30 January 2000
8300 BCE child's remains in Cyprus
The child's remains which were found in a well in western Cyprus five years ago have been dated back to 8300 BCE, which would make them the island's oldest such traces of human habitation, officials said.
The antiquities department said in a statement the child's remains were unearthed in 1994 in the Kissonerga region, north of the coastal town of Paphos, and their age has been confirmed by independent research in Arizona, Oxford and Edinburgh.
"Based on this we may assume the earliest date of settlement in Cyprus was around 8300 BCE," antiquities department director Sophocles Hadjisavvas said.
Earlier this year French researchers unearthed what were then considered to be the oldest remains found at a 8200-7000 BCE site close to the southern town of Limassol.
Researchers from the University of Edinburgh found the Kissonerga remains in an ancient well which also contained seeds of domesticated crops and sheep, goat, pig and deer bones.

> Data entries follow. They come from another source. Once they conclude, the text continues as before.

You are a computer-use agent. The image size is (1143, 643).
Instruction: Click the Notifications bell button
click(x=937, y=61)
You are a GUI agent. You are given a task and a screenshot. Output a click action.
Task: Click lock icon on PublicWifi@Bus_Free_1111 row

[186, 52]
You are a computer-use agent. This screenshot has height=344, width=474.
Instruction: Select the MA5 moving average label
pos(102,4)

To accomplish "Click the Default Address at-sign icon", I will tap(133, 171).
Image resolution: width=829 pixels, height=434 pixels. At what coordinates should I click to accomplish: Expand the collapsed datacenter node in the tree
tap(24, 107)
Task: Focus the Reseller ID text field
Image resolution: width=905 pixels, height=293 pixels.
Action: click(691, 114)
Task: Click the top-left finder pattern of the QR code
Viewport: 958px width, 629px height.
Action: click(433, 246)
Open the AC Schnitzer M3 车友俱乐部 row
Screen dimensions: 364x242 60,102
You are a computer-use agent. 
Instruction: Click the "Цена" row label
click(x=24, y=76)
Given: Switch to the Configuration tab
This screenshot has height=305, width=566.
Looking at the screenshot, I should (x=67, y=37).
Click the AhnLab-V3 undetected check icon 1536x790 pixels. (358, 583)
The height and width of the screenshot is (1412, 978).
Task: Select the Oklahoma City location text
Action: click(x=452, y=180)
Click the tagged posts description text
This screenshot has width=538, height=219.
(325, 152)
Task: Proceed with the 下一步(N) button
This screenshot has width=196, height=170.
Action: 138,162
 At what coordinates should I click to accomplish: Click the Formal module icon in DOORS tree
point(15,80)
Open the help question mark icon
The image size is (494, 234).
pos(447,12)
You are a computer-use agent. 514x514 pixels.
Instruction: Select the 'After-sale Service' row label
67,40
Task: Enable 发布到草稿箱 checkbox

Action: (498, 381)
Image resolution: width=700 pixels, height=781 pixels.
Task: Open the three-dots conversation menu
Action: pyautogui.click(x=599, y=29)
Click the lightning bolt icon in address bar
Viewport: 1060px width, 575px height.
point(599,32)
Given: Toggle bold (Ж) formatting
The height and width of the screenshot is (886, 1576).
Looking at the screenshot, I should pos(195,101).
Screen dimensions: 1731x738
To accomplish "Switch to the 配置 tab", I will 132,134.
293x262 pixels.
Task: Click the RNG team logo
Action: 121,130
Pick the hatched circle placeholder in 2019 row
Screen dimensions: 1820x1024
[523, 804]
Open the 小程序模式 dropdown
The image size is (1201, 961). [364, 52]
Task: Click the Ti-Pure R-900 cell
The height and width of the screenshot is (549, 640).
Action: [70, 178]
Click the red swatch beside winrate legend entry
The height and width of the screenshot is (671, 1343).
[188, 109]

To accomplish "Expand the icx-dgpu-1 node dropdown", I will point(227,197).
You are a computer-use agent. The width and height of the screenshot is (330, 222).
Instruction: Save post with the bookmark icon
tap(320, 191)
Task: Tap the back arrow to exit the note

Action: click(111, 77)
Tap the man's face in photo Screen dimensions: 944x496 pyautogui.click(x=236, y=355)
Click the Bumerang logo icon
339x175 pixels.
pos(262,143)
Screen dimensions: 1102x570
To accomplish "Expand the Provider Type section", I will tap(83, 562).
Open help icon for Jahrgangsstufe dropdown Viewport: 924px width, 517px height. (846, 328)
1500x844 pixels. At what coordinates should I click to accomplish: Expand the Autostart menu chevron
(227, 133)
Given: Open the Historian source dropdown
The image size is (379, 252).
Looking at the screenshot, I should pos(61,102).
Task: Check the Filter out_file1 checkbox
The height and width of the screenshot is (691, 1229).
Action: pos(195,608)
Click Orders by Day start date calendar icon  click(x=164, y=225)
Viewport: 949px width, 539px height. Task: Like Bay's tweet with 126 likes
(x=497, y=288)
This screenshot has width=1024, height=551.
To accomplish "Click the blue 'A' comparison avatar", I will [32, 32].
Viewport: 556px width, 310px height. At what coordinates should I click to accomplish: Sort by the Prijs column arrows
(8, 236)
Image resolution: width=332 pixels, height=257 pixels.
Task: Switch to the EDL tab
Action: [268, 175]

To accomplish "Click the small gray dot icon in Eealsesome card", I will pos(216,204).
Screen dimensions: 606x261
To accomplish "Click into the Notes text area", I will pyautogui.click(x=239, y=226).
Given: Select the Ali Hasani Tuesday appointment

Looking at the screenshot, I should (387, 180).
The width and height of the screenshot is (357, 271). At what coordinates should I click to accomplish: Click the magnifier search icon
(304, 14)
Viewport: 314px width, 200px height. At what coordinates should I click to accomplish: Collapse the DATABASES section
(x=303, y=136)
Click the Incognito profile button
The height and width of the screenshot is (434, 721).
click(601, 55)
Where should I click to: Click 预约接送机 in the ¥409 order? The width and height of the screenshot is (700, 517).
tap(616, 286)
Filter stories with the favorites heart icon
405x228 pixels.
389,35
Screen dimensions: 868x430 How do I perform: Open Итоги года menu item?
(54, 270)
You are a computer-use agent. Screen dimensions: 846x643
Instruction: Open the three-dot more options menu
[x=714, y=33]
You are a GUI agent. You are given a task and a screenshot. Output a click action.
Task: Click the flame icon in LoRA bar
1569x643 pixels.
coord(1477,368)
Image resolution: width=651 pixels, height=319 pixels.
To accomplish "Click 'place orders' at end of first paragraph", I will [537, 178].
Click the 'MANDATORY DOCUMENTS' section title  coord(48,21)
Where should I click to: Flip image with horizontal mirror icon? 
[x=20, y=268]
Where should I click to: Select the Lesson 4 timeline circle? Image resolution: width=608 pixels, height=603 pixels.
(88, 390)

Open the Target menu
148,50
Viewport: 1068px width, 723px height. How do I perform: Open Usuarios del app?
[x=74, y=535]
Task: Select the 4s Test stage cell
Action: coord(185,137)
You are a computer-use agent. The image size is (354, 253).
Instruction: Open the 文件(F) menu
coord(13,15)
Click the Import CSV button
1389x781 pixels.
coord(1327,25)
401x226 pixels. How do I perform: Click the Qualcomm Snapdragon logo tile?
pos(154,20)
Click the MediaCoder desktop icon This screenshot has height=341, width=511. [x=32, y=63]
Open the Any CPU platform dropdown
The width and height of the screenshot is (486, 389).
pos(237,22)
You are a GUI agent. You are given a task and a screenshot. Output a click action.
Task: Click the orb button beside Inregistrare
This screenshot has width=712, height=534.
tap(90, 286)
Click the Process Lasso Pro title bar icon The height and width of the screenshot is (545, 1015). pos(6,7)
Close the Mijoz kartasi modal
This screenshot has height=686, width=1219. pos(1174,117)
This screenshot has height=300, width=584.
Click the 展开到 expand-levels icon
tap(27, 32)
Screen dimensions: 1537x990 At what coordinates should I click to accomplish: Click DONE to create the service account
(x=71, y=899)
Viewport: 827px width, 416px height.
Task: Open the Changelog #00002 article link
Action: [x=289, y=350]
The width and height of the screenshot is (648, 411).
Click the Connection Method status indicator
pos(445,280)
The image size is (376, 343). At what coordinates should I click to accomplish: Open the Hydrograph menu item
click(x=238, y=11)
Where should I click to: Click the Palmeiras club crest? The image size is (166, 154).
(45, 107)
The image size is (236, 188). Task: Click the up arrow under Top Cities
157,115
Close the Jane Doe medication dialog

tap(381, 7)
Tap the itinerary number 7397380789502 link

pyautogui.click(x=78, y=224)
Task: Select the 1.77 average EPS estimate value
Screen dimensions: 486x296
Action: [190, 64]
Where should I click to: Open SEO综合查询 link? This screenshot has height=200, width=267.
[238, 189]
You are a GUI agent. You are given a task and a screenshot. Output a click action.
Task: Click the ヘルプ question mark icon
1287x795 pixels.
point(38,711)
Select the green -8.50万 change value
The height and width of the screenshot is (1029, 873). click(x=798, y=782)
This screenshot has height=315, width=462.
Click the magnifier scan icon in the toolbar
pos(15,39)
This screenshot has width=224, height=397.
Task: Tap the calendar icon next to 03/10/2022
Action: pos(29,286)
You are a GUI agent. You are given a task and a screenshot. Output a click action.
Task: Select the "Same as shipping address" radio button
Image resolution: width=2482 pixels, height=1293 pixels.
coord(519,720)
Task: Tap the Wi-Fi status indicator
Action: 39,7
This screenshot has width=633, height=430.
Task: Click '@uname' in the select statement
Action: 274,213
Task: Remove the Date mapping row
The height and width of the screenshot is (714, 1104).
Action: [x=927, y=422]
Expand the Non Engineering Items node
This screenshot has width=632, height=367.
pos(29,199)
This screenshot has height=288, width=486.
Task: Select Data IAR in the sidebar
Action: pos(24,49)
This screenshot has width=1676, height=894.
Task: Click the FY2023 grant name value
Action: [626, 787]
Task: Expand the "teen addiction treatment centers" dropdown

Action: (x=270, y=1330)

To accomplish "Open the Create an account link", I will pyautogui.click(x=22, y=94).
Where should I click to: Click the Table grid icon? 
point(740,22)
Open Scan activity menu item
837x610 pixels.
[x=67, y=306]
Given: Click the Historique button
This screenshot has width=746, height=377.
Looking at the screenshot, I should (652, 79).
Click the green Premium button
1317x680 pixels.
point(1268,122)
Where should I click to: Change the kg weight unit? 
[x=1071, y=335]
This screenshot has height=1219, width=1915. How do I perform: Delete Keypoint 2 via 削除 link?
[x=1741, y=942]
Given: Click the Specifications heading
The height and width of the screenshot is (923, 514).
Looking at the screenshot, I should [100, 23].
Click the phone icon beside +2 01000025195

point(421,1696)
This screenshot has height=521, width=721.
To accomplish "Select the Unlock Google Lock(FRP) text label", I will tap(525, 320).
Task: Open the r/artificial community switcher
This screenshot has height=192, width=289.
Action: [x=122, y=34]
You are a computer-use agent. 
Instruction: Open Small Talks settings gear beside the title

The findings suggested the child belonged to one of the first human groups of farmers to colonise the island, the antiquities department said.
In a second well, not as old as the first one, researchers said they found detached skulls of more humans carefully deposited together with animal carcasses. The specific burial customs were typical of certain pre-pottery neolithic cultures of the Levantine mainland and South Anatolia, providing valuable evidence on the origin of the island's first settlers.